DATA SECTION: Begin
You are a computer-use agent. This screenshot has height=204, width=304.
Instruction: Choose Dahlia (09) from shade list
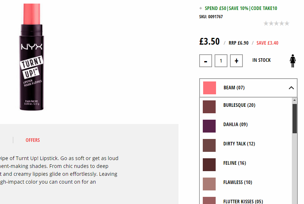246,126
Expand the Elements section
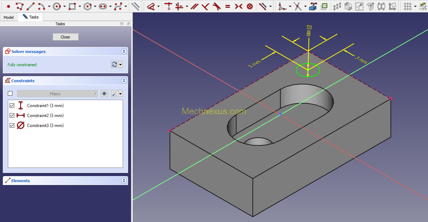428x222 pixels. coord(124,181)
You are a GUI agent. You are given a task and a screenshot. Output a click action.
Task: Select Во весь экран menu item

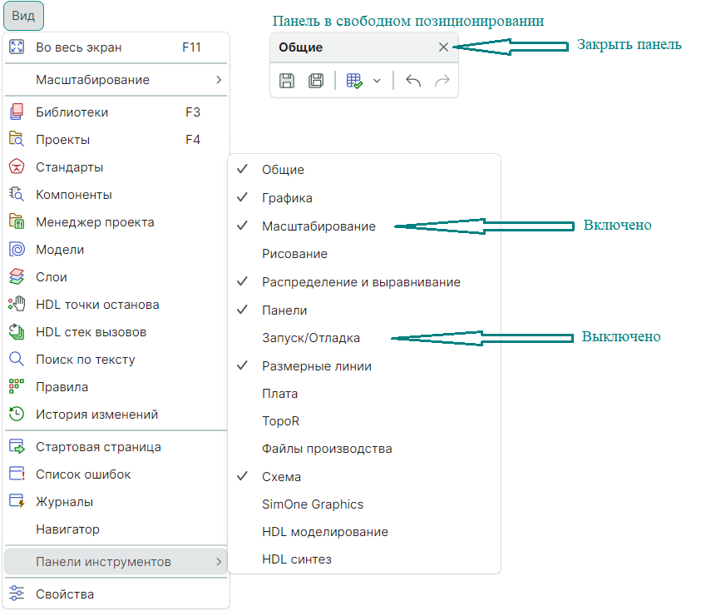point(78,47)
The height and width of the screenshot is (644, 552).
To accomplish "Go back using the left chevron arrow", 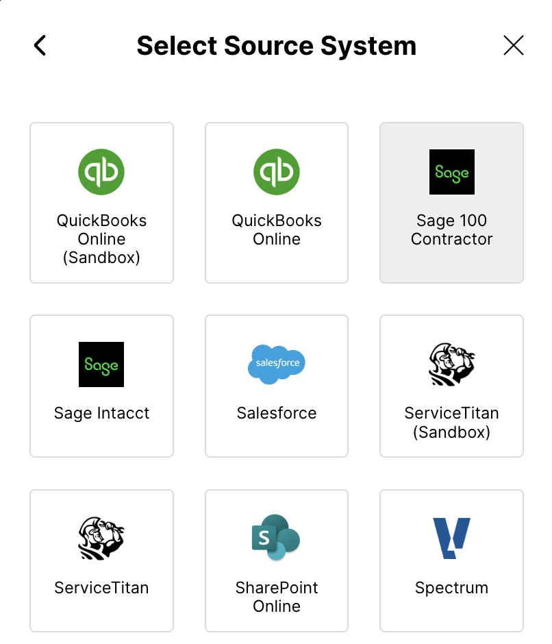I will 40,46.
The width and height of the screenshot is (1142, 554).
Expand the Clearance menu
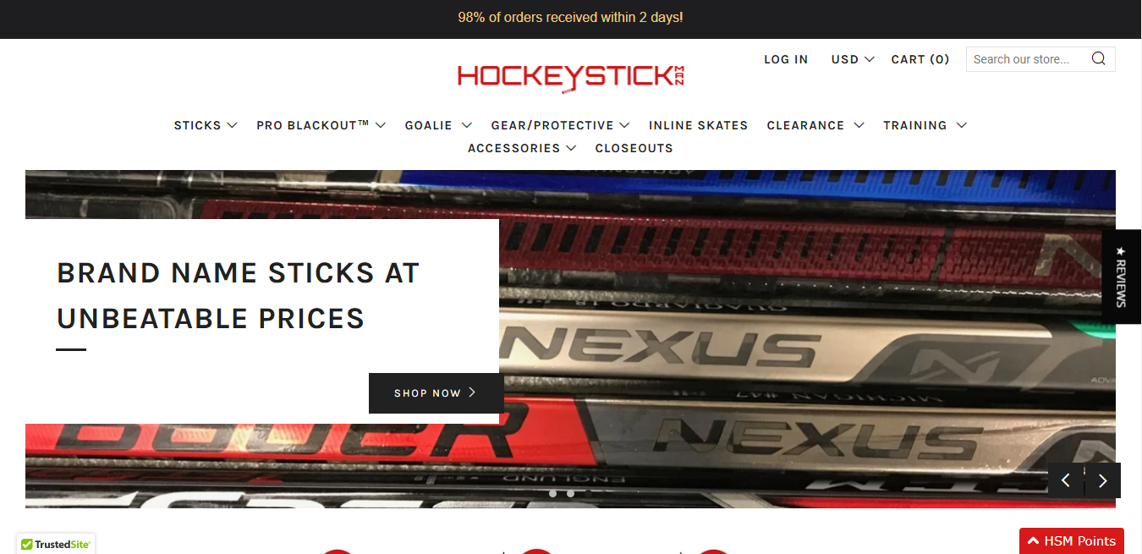coord(815,125)
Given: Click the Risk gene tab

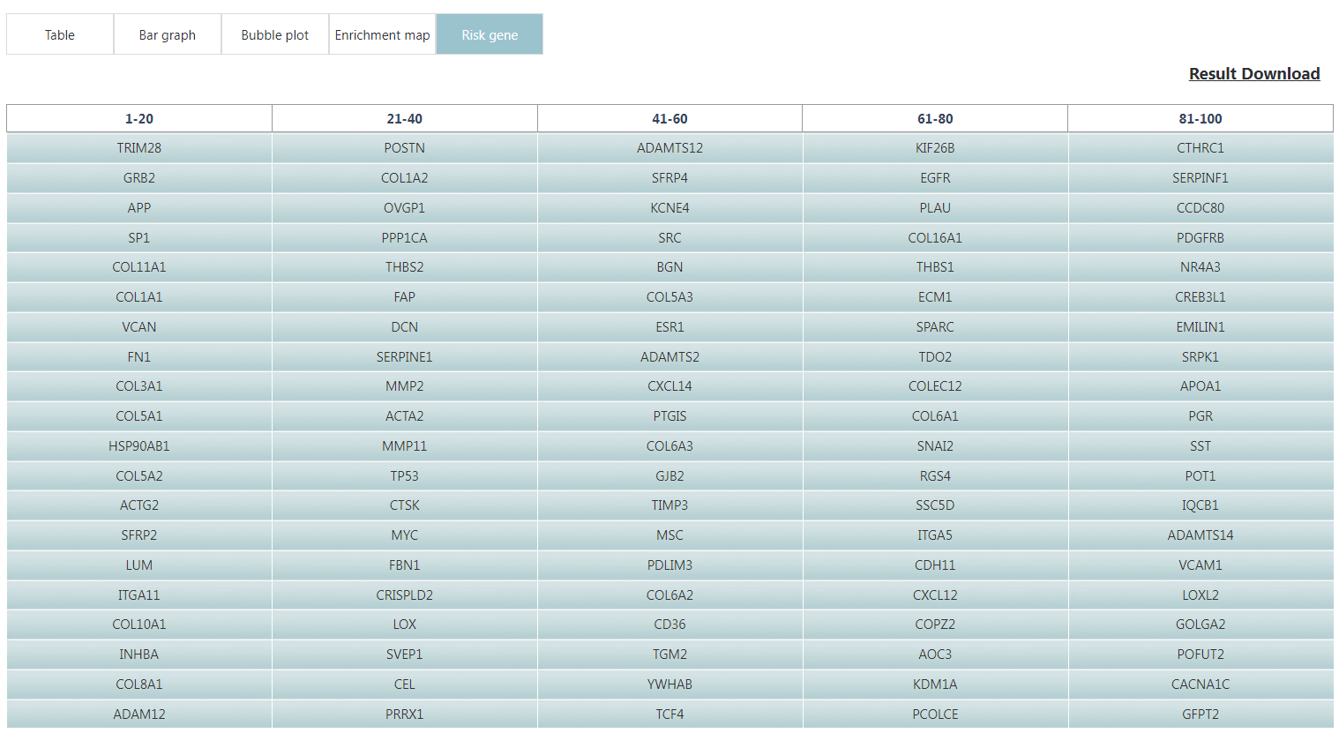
DATA SECTION: End
Extract every line above containing the word "width".

You are a computer-use agent. This screenshot has height=204, width=304.
The height and width of the screenshot is (644, 552).
The width and height of the screenshot is (1142, 554).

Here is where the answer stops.